In a conversation with the Tribune, the Pittsburgh Steelers quarterback supported the Indianapolis Colts offensive coordinator for a head-coaching position. Arians is expected to interview with the Bears, Cleveland Browns and Philadelphia Eagles beginning later this week.
Arians is a candidate for NFL Coach of the Year after replacing Chuck Pagano while the Colts coach was on a medical leave battling leukemia. Arians is given credit for his work with Colts rookie quarterback Andrew Luck this season and previously in a run in Indianapolis he helped develop a young Peyton Manning.

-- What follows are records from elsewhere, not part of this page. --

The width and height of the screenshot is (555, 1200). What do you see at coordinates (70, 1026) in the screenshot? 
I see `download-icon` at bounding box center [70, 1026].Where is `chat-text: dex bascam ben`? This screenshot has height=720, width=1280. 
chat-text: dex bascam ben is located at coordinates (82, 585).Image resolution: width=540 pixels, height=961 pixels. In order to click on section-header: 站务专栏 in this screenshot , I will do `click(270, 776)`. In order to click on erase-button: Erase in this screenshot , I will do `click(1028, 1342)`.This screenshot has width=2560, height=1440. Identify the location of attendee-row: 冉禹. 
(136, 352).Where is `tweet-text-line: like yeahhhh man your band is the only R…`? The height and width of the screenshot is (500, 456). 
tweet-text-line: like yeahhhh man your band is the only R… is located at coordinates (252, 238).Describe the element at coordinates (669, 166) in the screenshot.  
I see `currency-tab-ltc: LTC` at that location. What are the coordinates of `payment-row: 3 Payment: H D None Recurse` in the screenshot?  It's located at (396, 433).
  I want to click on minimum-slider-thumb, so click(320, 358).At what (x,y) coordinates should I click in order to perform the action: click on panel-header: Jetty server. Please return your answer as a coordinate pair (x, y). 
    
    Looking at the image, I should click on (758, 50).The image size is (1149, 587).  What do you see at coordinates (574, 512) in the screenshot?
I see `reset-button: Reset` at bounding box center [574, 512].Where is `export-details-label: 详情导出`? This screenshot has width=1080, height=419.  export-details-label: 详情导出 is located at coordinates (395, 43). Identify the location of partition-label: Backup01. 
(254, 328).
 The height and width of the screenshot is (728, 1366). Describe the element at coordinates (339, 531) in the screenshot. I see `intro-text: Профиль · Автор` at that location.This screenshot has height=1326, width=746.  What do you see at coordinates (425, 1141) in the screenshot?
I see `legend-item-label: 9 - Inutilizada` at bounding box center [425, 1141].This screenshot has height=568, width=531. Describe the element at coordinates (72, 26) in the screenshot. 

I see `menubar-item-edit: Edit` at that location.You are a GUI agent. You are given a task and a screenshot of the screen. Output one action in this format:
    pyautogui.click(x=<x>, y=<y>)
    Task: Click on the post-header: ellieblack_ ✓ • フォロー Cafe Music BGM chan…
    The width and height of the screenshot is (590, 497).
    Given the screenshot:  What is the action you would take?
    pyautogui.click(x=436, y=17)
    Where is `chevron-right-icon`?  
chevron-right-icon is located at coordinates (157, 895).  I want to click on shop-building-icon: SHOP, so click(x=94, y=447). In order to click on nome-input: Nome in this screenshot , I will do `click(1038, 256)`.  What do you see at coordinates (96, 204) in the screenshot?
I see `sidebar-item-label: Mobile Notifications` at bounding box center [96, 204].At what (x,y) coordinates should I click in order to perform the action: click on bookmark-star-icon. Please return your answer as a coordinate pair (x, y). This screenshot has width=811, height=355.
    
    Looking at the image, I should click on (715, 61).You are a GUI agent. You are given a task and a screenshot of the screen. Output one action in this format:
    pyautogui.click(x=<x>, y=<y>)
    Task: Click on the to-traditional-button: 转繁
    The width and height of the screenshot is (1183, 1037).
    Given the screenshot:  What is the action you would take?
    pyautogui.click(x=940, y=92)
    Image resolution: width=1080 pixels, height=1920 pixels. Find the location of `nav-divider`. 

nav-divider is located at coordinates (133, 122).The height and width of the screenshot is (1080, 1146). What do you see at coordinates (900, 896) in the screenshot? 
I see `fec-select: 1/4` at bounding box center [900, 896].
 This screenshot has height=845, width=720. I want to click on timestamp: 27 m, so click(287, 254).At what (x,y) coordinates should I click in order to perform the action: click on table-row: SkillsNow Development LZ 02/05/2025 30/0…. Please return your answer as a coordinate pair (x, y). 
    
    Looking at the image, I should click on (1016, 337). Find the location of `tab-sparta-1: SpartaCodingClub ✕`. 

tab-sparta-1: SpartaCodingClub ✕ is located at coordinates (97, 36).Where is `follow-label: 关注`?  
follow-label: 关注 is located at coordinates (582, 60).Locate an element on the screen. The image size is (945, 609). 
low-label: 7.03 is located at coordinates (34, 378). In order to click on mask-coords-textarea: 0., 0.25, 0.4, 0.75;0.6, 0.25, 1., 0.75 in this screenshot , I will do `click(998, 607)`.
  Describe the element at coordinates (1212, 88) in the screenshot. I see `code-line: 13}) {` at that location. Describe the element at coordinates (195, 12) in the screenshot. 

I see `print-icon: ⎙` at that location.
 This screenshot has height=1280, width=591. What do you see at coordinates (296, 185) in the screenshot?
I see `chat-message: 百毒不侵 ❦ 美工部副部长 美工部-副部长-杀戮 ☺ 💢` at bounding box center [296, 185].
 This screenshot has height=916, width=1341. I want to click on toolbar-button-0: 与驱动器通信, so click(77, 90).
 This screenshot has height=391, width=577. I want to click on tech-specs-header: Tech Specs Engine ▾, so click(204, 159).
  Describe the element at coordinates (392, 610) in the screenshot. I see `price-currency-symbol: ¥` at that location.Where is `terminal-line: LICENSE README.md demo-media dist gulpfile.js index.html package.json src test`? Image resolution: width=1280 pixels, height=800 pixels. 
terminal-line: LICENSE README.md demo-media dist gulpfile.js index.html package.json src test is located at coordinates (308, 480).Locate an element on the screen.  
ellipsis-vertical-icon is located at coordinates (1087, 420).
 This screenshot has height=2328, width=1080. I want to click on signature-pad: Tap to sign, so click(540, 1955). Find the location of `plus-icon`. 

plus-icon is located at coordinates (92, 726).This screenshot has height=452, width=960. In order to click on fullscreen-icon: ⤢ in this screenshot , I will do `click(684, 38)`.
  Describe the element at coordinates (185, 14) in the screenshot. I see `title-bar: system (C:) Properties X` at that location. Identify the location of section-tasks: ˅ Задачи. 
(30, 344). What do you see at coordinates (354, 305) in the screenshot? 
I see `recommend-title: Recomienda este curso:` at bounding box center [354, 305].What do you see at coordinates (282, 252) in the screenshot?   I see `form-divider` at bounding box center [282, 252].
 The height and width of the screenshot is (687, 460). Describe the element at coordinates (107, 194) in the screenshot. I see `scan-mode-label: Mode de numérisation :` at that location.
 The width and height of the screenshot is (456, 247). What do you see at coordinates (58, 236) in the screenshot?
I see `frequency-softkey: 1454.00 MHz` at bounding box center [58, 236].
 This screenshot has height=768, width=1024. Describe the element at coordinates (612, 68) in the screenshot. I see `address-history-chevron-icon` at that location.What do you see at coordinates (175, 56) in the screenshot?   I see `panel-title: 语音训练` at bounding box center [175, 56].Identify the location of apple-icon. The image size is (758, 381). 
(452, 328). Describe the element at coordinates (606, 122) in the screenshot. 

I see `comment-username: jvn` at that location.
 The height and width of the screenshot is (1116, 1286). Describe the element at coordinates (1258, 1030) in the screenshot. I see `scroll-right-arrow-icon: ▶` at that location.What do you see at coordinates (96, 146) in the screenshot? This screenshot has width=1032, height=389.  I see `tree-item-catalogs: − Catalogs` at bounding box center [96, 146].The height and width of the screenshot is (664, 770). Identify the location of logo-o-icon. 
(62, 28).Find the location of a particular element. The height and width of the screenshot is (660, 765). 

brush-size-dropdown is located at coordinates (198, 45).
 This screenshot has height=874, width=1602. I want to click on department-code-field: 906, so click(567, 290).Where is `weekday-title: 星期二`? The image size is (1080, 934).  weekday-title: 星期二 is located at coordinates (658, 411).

“As long as Jay is willing to be open to being coached by a guy like B.A.,” Roethlisberger said Tuesday. “Not really knowing Jay, I can even say that because I know Jay will like B.A. because B.A. is that kind of guy. He’s gonna like Jay and he wants to work with guys. Guys really respect him. I think he would be able to not only work with but be great with Jay and I think Jay would like him a lot.”
Bears general manager Phil Emery has a list of at least 13 candidates he has or will interview for the job. Eight have an offensive background and it is believed finding a new coach to build around Cutler and dramatically improve the stagnant Bears offense is a priority. Cutler did not click under three offensive staffs former coach Lovie Smith had over a span of four seasons.
Roethlisberger was a two-time Pro Bowl performer under Arians and enjoyed his finest statistical season in 2007 with a 104.1 passer rating and 32 touchdowns against just 11 interceptions. That was Arians’ first season as offensive coordinator after being promoted from wide receivers coach.
“He works with what he’s got and with the players that he has, the personnel that he’s got,” Roethlisberger said. “He helped me really understand and learn the offense and is patient and was willing to work with me and not just be my boss. But really kind of make it work together.
“I think he is a players-coach. When I say that, I don’t mean he’s favored the players. I say that because he is fair and players respect him. You’re not going to always get your way as a player, and you shouldn’t. You respect his decision and his calls and the things he does. He would be a fit for a head coaching job perfectly.”
Roethlisberger believes Arians has the personality to control a room full of the entire team too.
“One-hundred percent,” he said. “Like I’ve said, guys respect him. When he was with Pittsburgh, he got along with the defensive guys just as well as the offensive guys because he competed with them in 7 on-7 and other drills and everyone respects him because he’s been around for a long time, he knows what he is talking about and so you’ve got to understand that is what you are going to get from him.
“He knows when to push you. People always thought that it was this great relationship that was hunky dory. But we got into our disagreements, our arguments. I think that is healthy. All good relationships should have that and he knows how to motivate each player. He’s not just a yeller. He’s not just a screamer. He knows how to get in your face, he knows how to not get in your face and talk to you. So, I think he’s the kind of guy you respect and want to play for.”